◆ What you should do
Give the number of lines in the records below that include the word "this", and add nothing to it.

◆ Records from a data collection
Start of Block

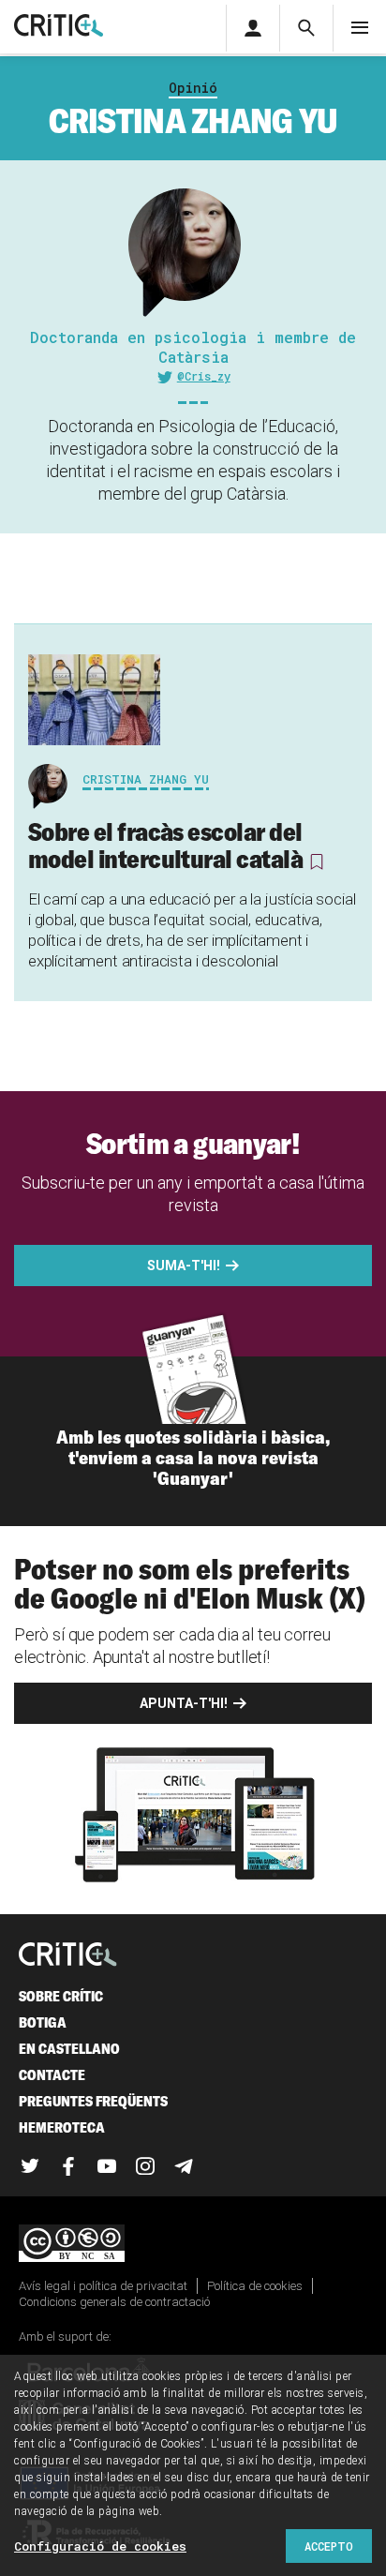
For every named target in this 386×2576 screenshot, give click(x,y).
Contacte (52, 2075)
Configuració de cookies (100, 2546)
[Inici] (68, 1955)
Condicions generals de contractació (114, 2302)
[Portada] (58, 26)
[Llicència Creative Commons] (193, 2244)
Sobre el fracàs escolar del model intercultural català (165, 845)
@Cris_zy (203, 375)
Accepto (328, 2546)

End of Block
Start of Block

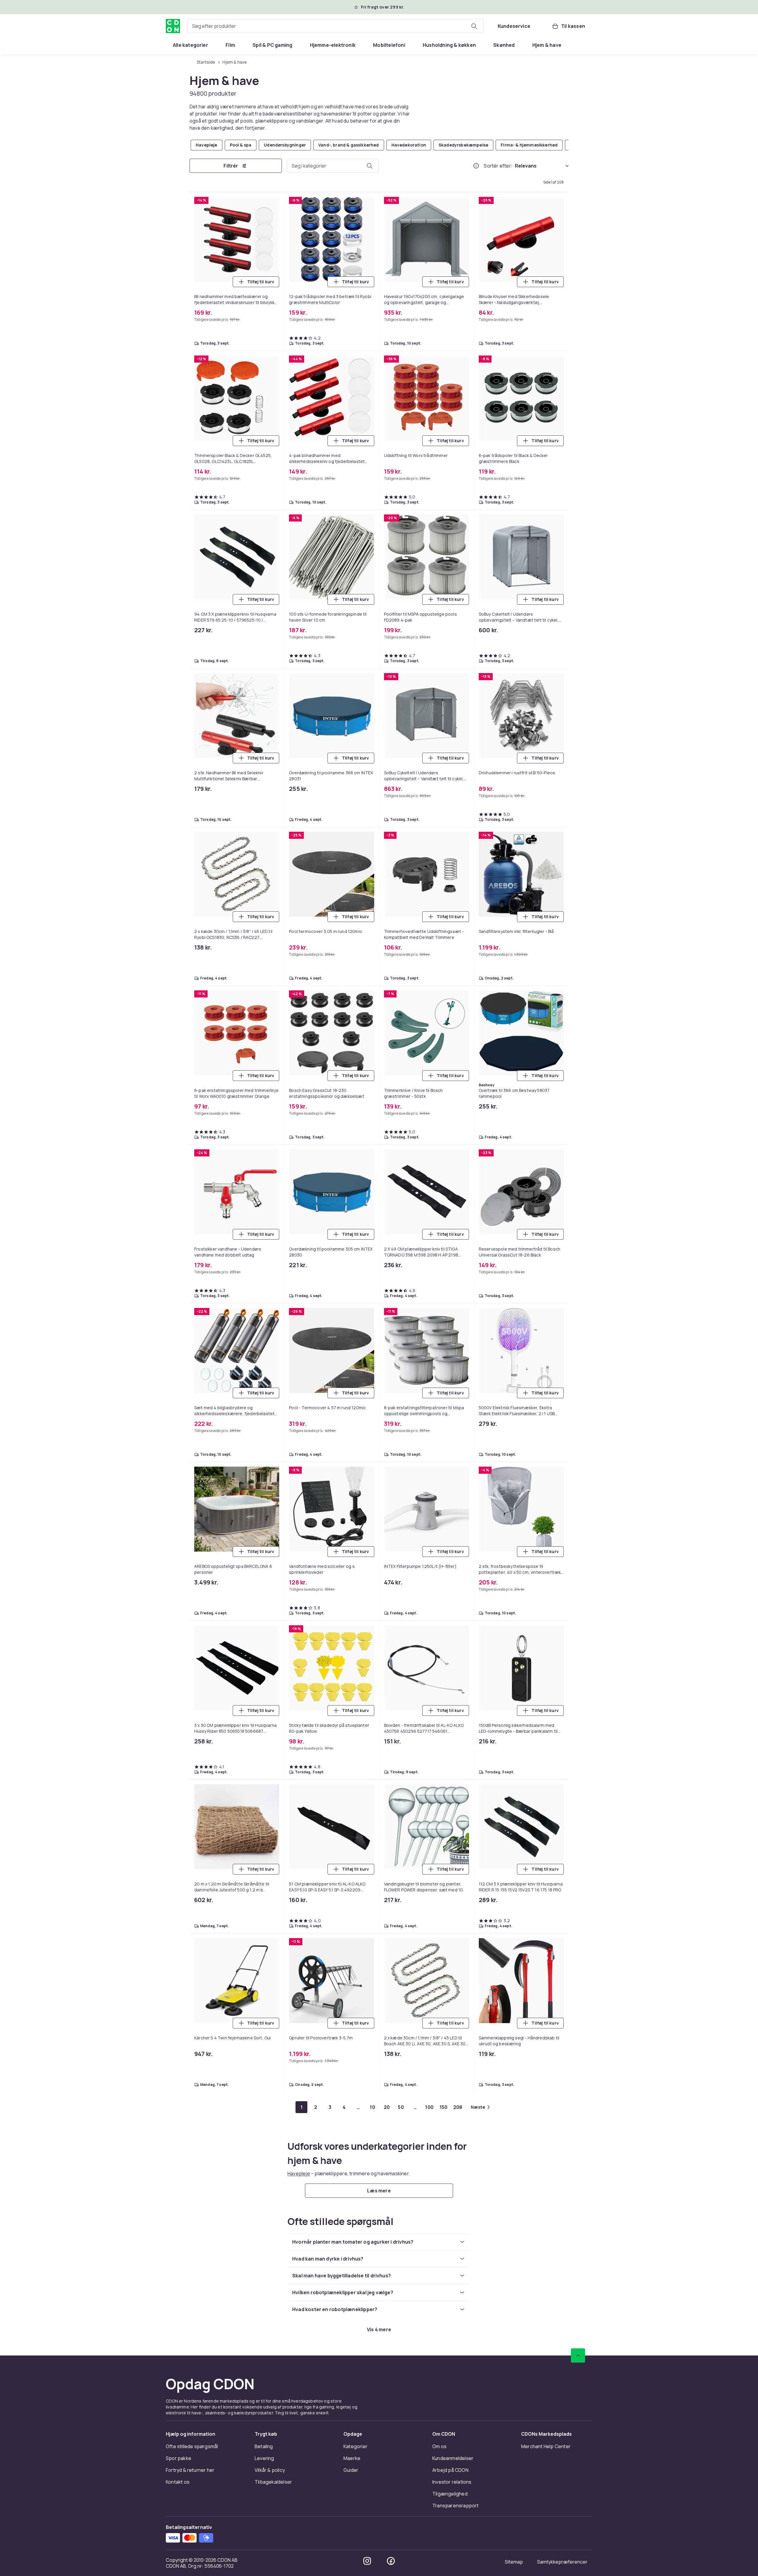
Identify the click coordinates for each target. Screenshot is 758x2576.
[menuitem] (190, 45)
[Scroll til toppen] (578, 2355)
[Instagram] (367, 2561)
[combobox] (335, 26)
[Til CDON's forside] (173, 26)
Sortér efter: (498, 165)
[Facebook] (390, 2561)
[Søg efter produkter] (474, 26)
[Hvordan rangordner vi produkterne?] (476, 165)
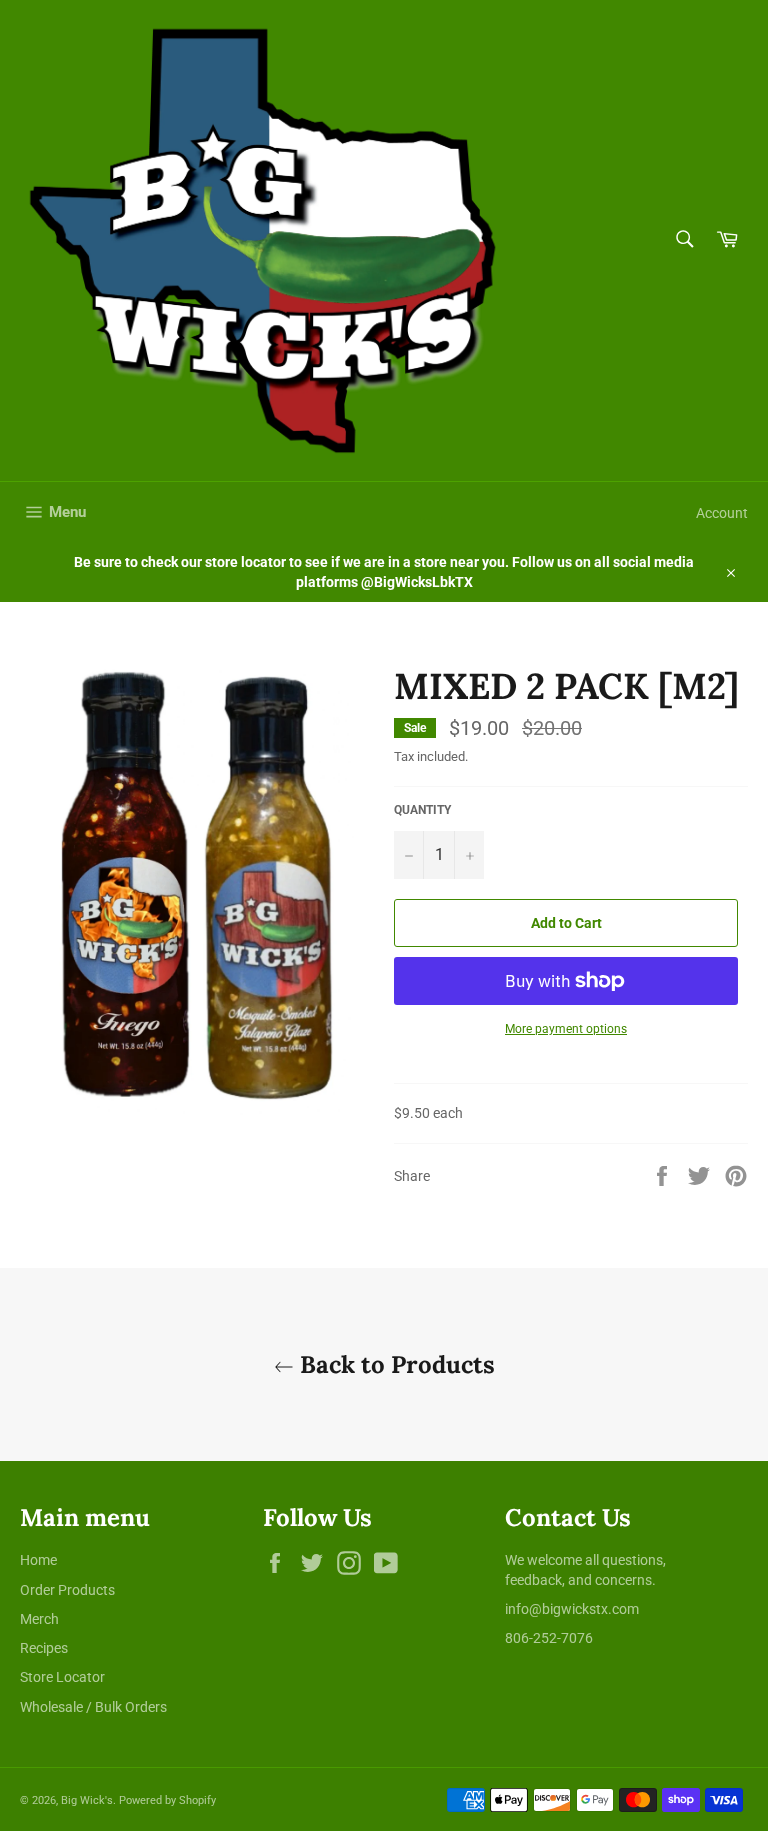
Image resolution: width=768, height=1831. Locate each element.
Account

End of Block
Start of Block

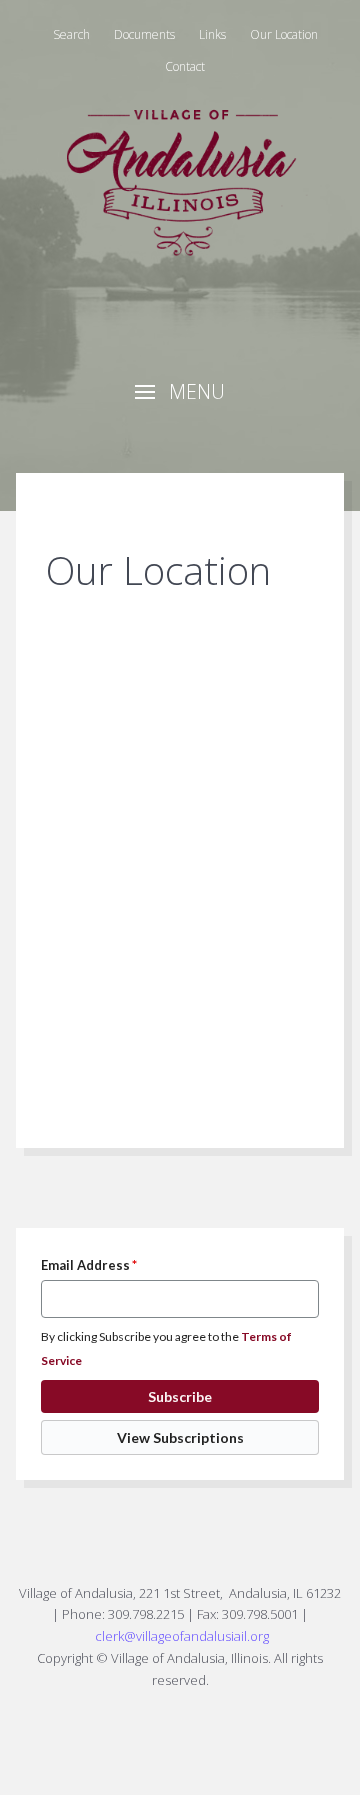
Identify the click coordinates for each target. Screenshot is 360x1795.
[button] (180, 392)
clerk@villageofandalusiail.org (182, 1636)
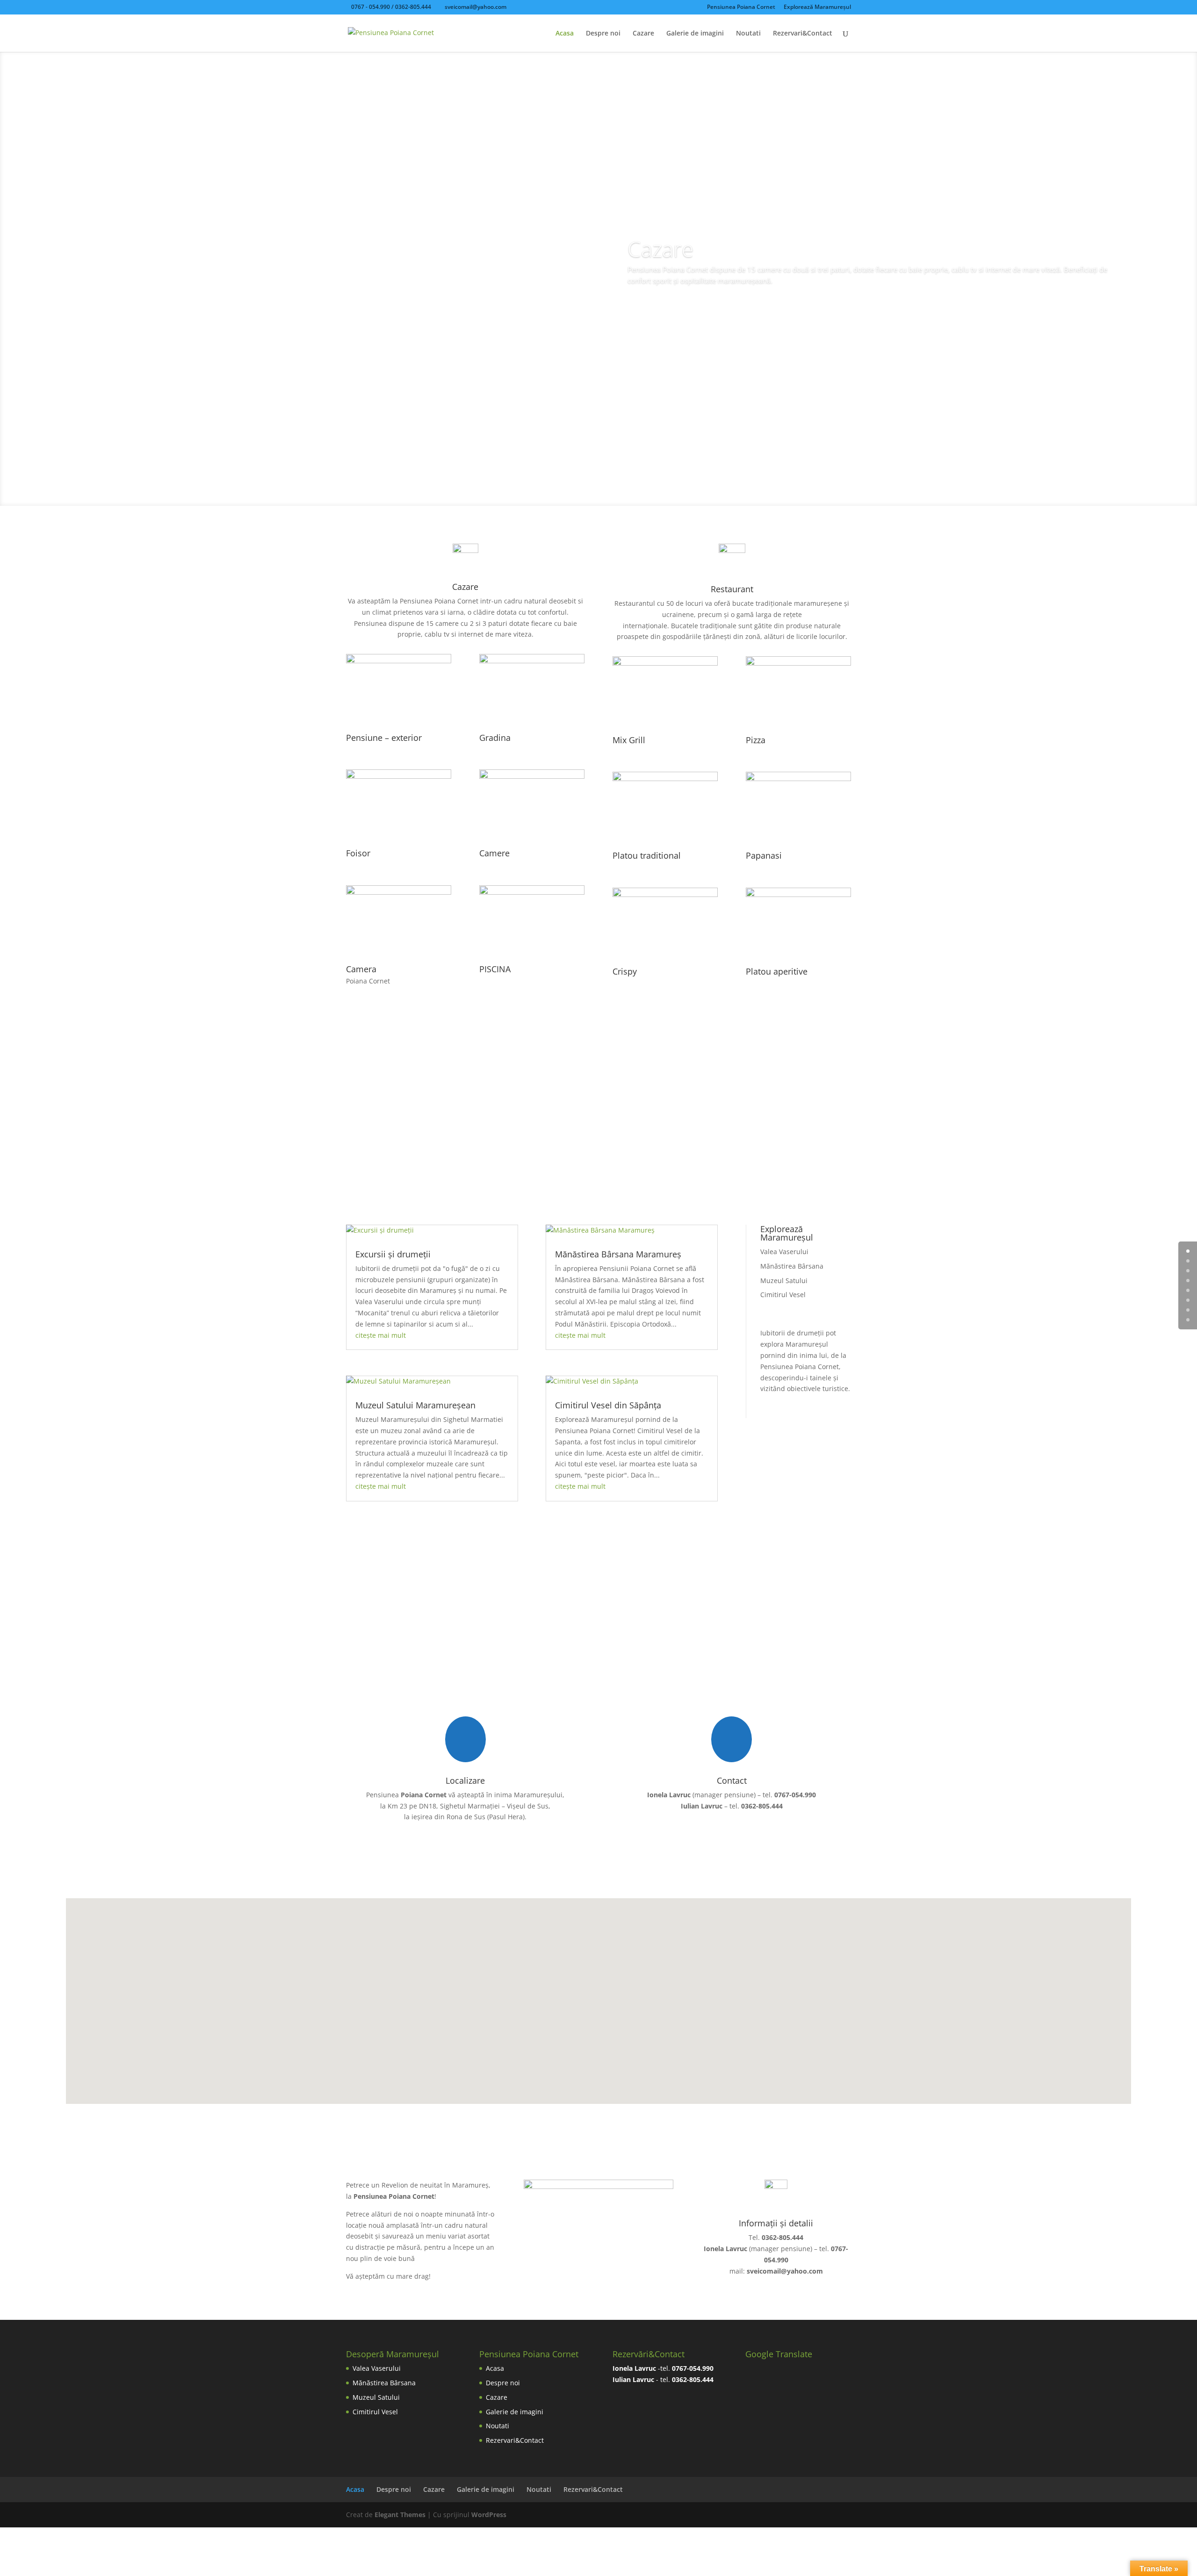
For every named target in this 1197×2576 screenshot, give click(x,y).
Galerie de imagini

End of Block

◆ Response
2